At least some of the founders found the impeachment power to be the mechnaism by which a legislature could remedy a judicial system that was encroaching on legislative power. Judges that "make" law from the bench via misconstruction of statute or otherwise stifling legislative intent are legitimate targets for impeachment and removal.

America's founders intended that Congress impeach activist judges. In The Federalist No.81, Alexander Hamilton argued that "the supposed danger of judiciary encroachments on the legislative authority...is in reality a phantom." Why? Because, wrote Hamilton, "there never can be a danger that the judges, by a series of deliberate usurpations on the authority of the legislature, would hazard the united resentment of the body entrusted with [impeachment]."

...

According to Professor Raoul Berger, impeachment was created precisely because some actions for which public officials should be removed from office are not covered by the criminal law. The phrase "high crimes and misdemeanors" already had 400-year-old roots in English common law when the framers placed it in the U.S. Constitution. English judges were impeached for misuse of their official position or power, mal-administration, unconstitutional or extrajudicial opinions, misinterpreting the law, and encroaching on the power of the legislature.

http://www.childrensjustice.org/impeachment/impch-is-cure.htm <-- Article

This doctrine was taken so seriously that Congress would not even remove an insane alcoholic judge, Pickering I believe, early in the Republic's history.

Insanity and alcoholism to not render a judge a political activist. Pickering was impeached, convicted and removed. Although it does not suprise me that Congress is generally reluctant to exercize it's power. Congress is a lilly-livered institution, focused on it's own self-preservation, and these days, self preservation by pandering to special interests, and by shifting wealth from a smaller number of producing voters to a larger population of consuming voters. "Once half the population figures out it can vote largess for itself from the public treasury ..." and all that.

The "high Crimes and Misdemeanors" would of course include what we today think of as indictable criminal offenses--both felonies and misdemeanors--but also included mere misbehavior in office. William Blackstone's Commentaries on the Laws of England, the standard explanation of English law at the time our Constitution was written, clearly made impeachment the remedy for any act that might be an injury to the state or system of government, whether it was actually a crime or not. "Crimes and misdemeanors are mere synonymous terms;" Blackstone wrote, "but, in common usage, the word crime is made to denote offenses of a deeper and more atrocious dye, while small faults and omission of less consequence are comprised under the gentler name of misdemeanor." That the Founders shared this view was made clear when they specified that an impeached and removed official would still "be liable and subject to Indictment, Trial, Judgment and Punishment, according to Law" (Article 1, Section 3). Impeachment was the political solution; criminal matters would still be handled by the courts.
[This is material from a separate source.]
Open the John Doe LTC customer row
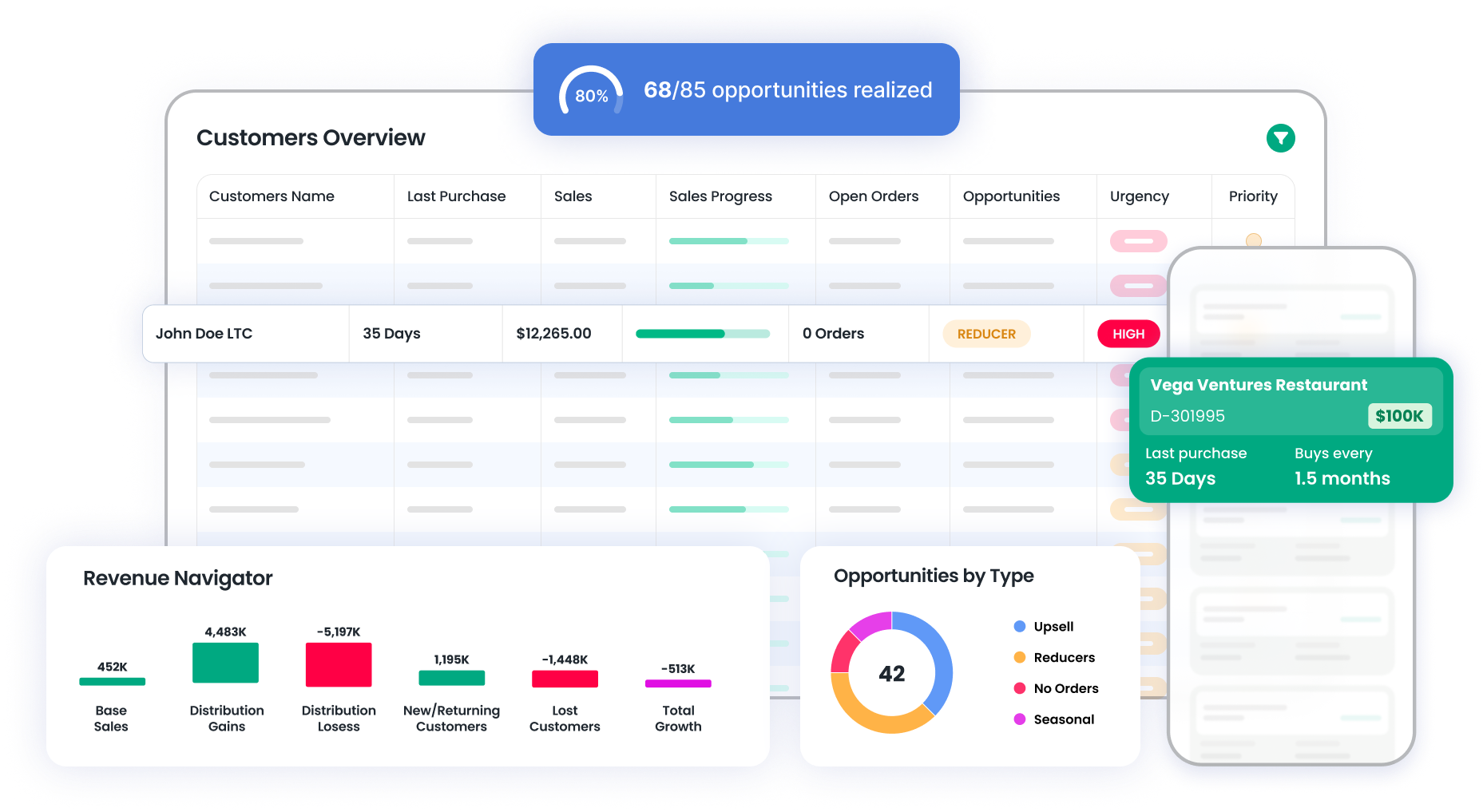 (204, 334)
In their own commentary on the Constitution, The Federalist Papers, some of the Founders explained more about how they expected the process to work. In "Federalist Number 65," first published in the New York Packet on March 7, 1788, Alexander Hamilton wrote that impeachment was for "those offenses which proceed from the misconduct of public men, or, in other words, from the abuse or violation of some public trust. They are," he continued, "of a nature which may with peculiar propriety be denominated POLITICAL" [emphasis in the original]. Hamilton went on to explain why the Senate was the ideal body to try and if necessary remove those who might be impeached by the House. It was large enough and democratic enough to be entrusted with so momentous a duty and yet sufficiently insulated from the eddying currents of public opinion to follow the law strictly in what the Founders anticipated would likely be a surrounding atmosphere of intense political battle.

http://www.his.tcu.edu/Frog&Globe/SiteArchives/Woodworth-Impeachment.htm

Here is another one. I found quite a few using the tersms "impeachment" "founders" or "impeachment" "chase" in the Google search engine.
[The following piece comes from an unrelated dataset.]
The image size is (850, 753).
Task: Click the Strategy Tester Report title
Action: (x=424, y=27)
Impeachment at the federal level is basically like a courtroom conviction in the sense that when a person is impeached, that person has been convicted of wrongdoing. The criminal charges are generally stated in the articles of impeachment. The House decides on impeachment while the Senate tries the impeachment. The Congressional Quarterly issue, "Impeachment and the U.S. Congress," describes the power well.

"Impeachment is perhaps the most awesome though the least used power of Congress. In essence, it is a political action, couched in legal terminology, directed against a ranking official of the federal government. The House of Representatives is the prosecutor. The Senate chamber is the courtroom; and the Senate is the judge and jury. The final penalty is removal from office and possible disqualification from further office. There is no appeal."

http://www.somacon.com/blog/page20.php <-- Political Parties and Impeachment

Chase actually could have been removed legitimately because his behavior on the bench was abusive and biased IMO.

His judicial decision was flawed. The party that Chase conviced was pardoned. The impeachment proceeding broke down along party lines (as did the Clinton impeachment - see, it really IS a political process), with the quasi-legal arguments being focued on the meaning of "high crimes and misdemeanors" language in the Constitution. The winners in the trial took the view that you espouse, impeachment is not a political weapon, and is only to be used against a judge who breaks the law. A narrow "plain meaning" construction of Congress' Constitutional power of impeachment. I fall on the other side. Congress shouldn't impeach willy-nilly, but it darn well should impeach judges that legislate from the bench, and it should impeach judges that misapply or misconstrue Congressional intent.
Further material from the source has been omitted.